KENNETT SQUARE – Now in its sixth year, Unionville High School once again held its Wall of Honor celebration, recognizing graduates who have gone on to do great things in their lives. This year’s inductees included former teachers, a land preservationist and even a meteorologist.
The four new faces added to the wall are Ray and Mary McKay, Samuel Stone Wilson and Helen E. Martin.
Two of them, Mary McKay and Samuel Wilson, had passed away in previous years, but both were represented by family members.
Ray and Mary McKay
Ray McKay, class of 1960, met his future wife Mary, class of 1952, while he was still a student at Unionville and she was a teacher. Both became educators in the district and had a combined total of 70 years teaching.
“I remember at our 10th reunion, the first one we ever had, was ‘My Lord, look who Ray married,’” McKay said. “I was very happy – not sure they were.”
The McKays had such a profound impact on the Unionville-Chadds Ford School District, including helping to plan Charles F. Patton Middle and Hillendale Elementary and even allowed Pocopson Elementary to be built on the family farm.
Mary McKay had close to 40 years serving in the district and didn’t retire until 1997 – the same year as her husband.
“I literally had to drag her out,” McKay said. “’I’m not finished yet.’ ‘Yes you are.’”

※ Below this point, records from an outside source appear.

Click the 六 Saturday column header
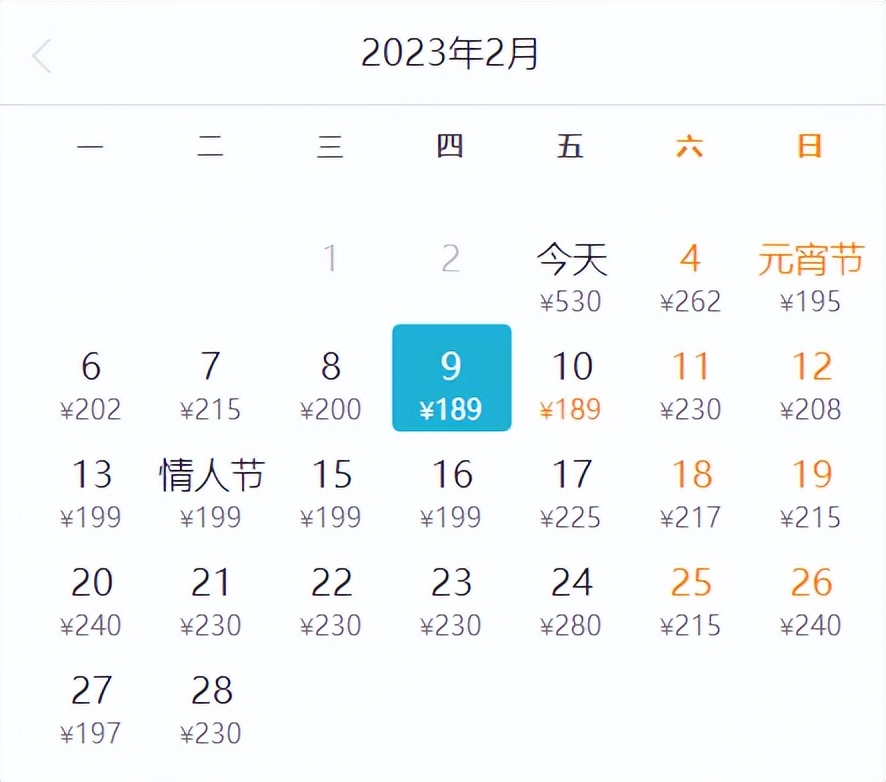Viewport: 886px width, 782px height. (x=691, y=146)
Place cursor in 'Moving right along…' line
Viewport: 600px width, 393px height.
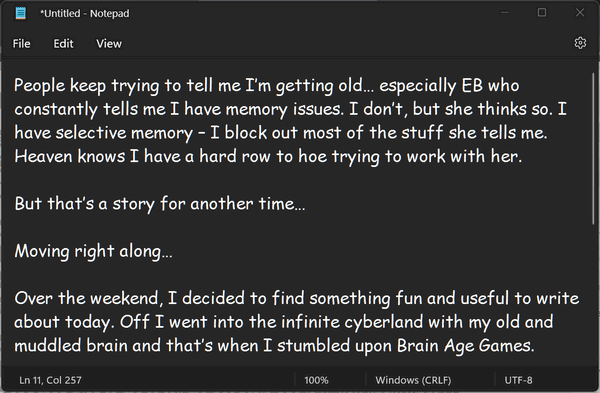pos(93,251)
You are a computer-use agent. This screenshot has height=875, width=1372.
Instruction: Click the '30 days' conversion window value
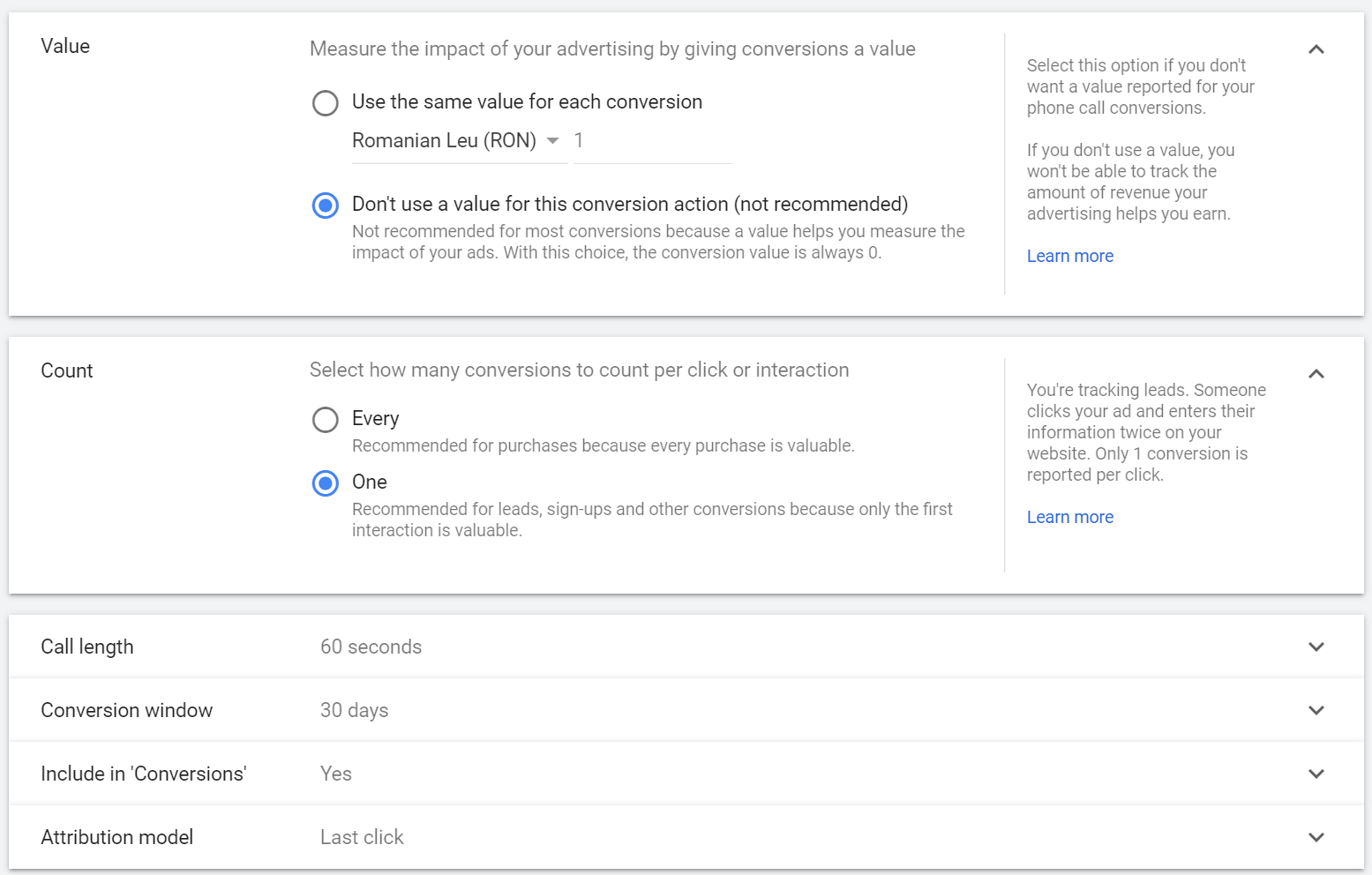(354, 711)
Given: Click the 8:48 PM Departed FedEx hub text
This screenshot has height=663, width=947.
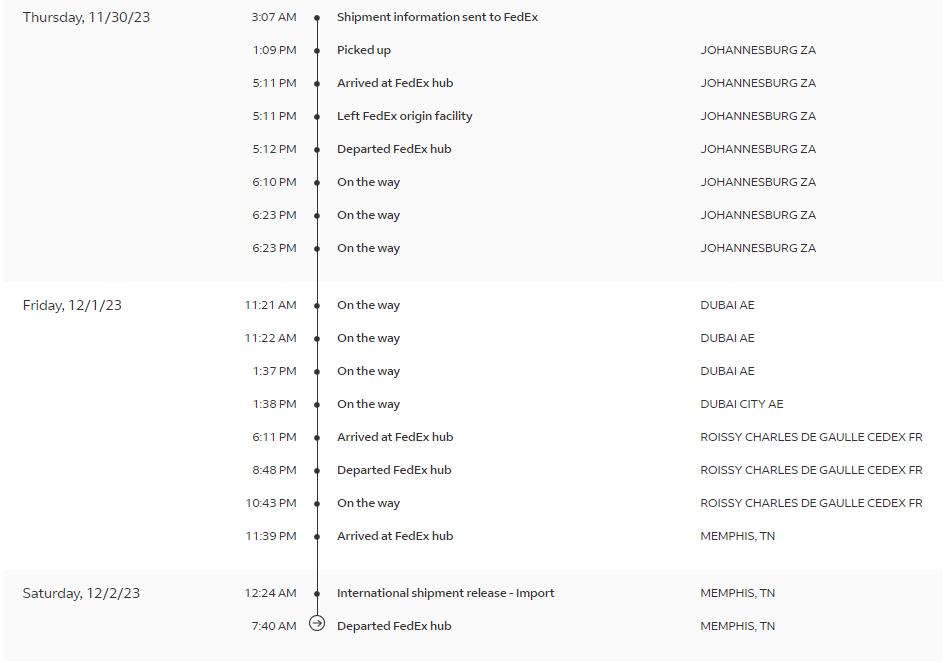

Stone, represented by his children Mary Jean Wilson-Stenz and Samuel Wilson, Jr., was manager of King Ranch and a land preservationist in the area.
Stone, class of 1950, attended Unionville Consolidated School from first through 12th grade and was active in all kinds of sports, from soccer to basketball and baseball. After school, he was drafted into the Army and served in the Medical Corps before returning home.
“I just wanted to thank you all for this honor for dad,” Wilson-Stenz said. “He loved Unionville and it was a great part of his life.”
Stone’s father was manager of the King Ranch and it was only fitting to have it passed down to son. King Ranch and the name of Stone even brought him the attention of then-President Ronald Reagan and the two met when the president made a trip to the area.
Martin, class of 1963, was a meteorologist and became a science and math teacher at Unionville and was an integral part of bringing technological advances to the district.
“She and her students used satellite tracking technology to get satellite images in real time,” said Jillian Malone, who introduced Martin in the ceremony. “Then in the ‘90s, Martin and the technology club changed Unionville – they brought the internet to the school.”
Martin has had an impact in not only the district, but the entire world.
An avid follower of Sir Isaac Newton, she traveled the world and researched him and one day found Newton’s personal bible, which to that time, was lost to history.